Human trafficking is an issue seen in every state in America. In Central Texas, activist organizations, law enforcement agencies, and government officials have joined forces to combat the problem.
"We want to eradicate this from our county," Bell County District Attorney Henry Garza said. "When we find it, we want to prosecute it, and we want to hold those individuals accountable and responsible for the damage and the danger in what they have done in respect to that child.”
As of 2016, in the state of Texas, approximately 79,000 minors were victims of sex trafficking. Another 234,000 workers were victims of labor trafficking. That brings the total to 313,000 victims of human trafficking in the state of Texas alone.
Andrea Sparks, who works with the human trafficking task force for the governor's office, said the issue was near and dear to Governor Greg Abbott.

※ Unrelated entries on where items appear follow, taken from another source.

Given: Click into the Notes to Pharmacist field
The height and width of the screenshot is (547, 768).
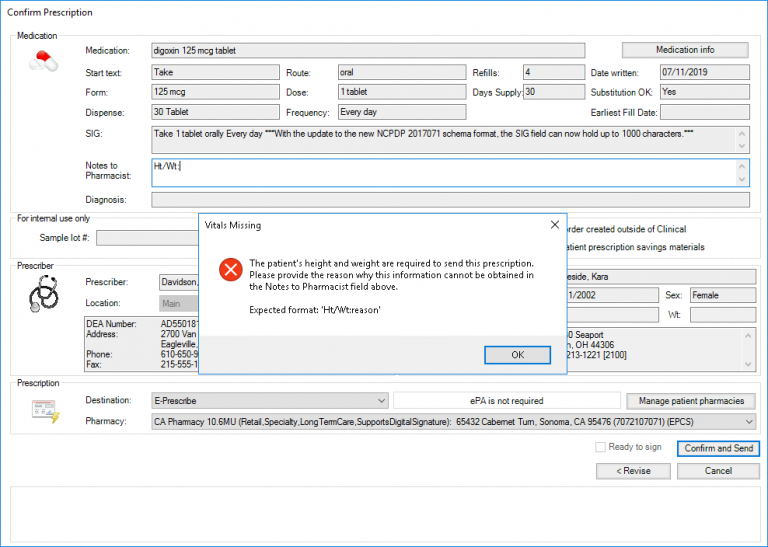Looking at the screenshot, I should click(440, 172).
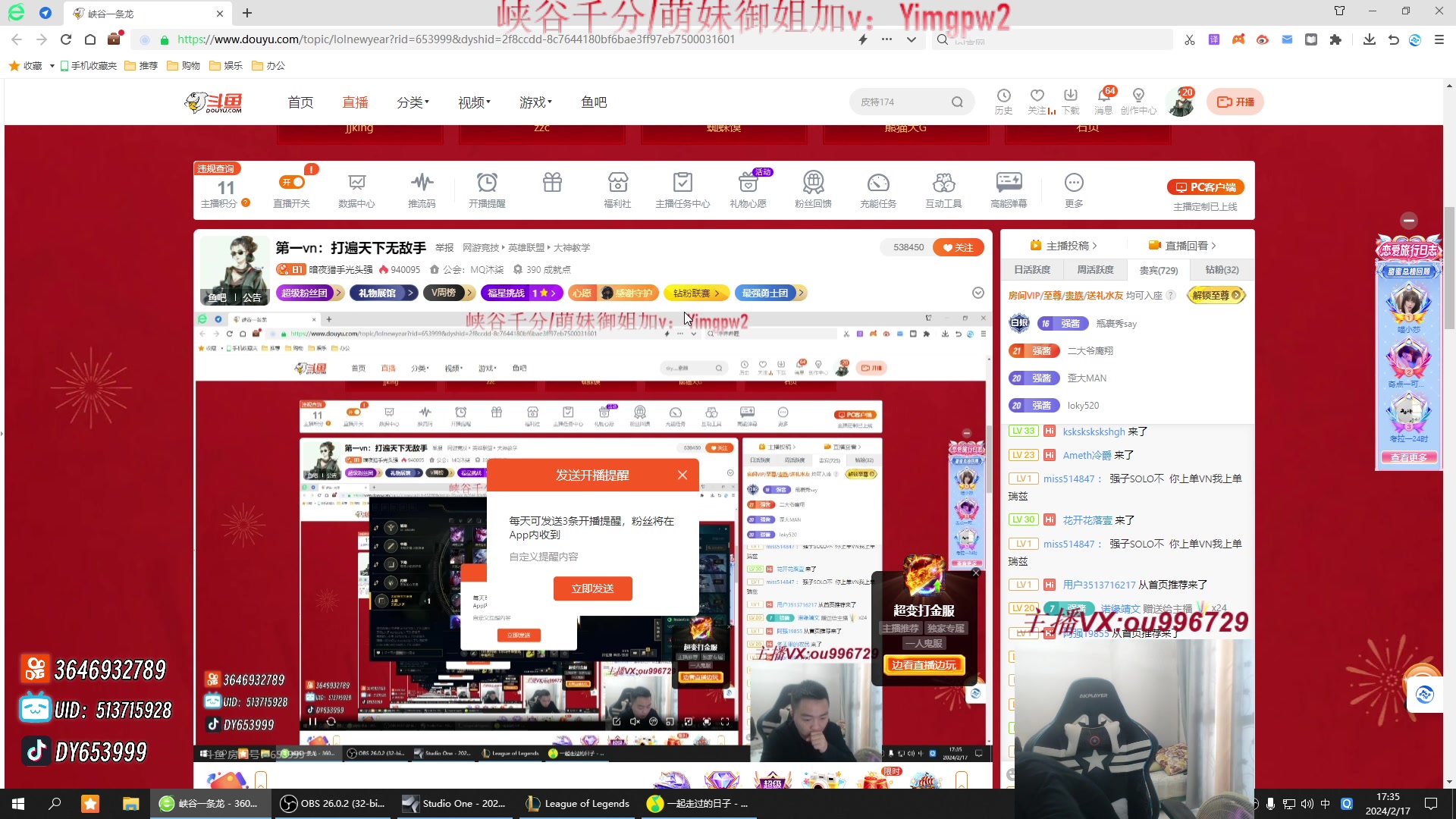Open the 鱼吧 navigation item
Viewport: 1456px width, 819px height.
(x=594, y=102)
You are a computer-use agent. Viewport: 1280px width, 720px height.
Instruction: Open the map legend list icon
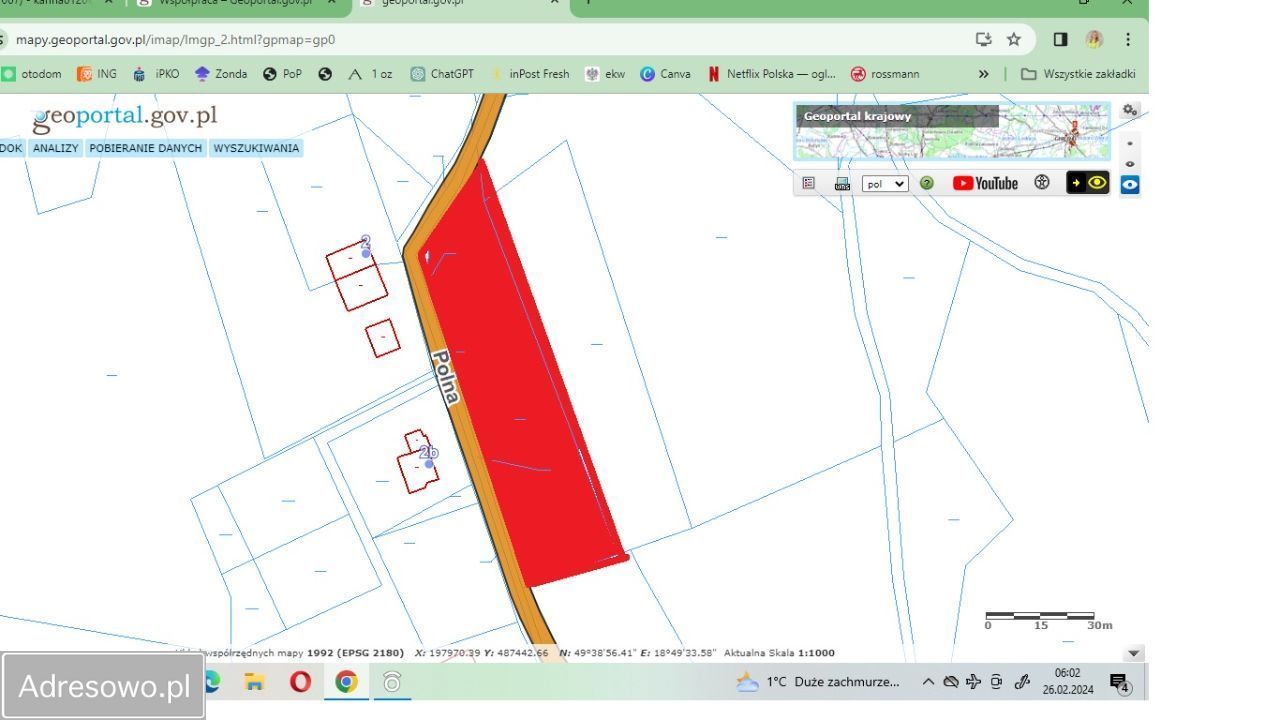[x=809, y=183]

"This has been a priority for governor Abbott for a long time," Sparks explained. "...he’s always wanted to have a team of people focus on this issue and these victims. So, he’s very involved.”
While Sparks said sex trafficking is more common in cities like Houston, she added that parts of Lubbock and Bell County were among the areas seeing more and more cases. Garza said location and type of crime play a role in why he thinks Bell County is seeing a rising number of cases.
"Certain crime is mobile and this is one of them," Garza said. "We are a transition point for individuals who may be coming to our county or through our county. With interstate 35 and being the in-between point between San Antonio, Dallas, El Paso, and Houston, there's no doubt about it."
According to the National Human Trafficking Hotline, as of June 2017, there had been 1,142 calls. Only 151 of those calls were from victims or survivors.
Despite the growing concern here in Bell County, Sparks was confident the state as a whole had improved its system in finding the traffickers and holding them accountable for the crime.
"We’re top notch in the country when it comes to holding traffickers accountable for that, and we've got great prosecutors doing that work and the law enforcement," Sparks said.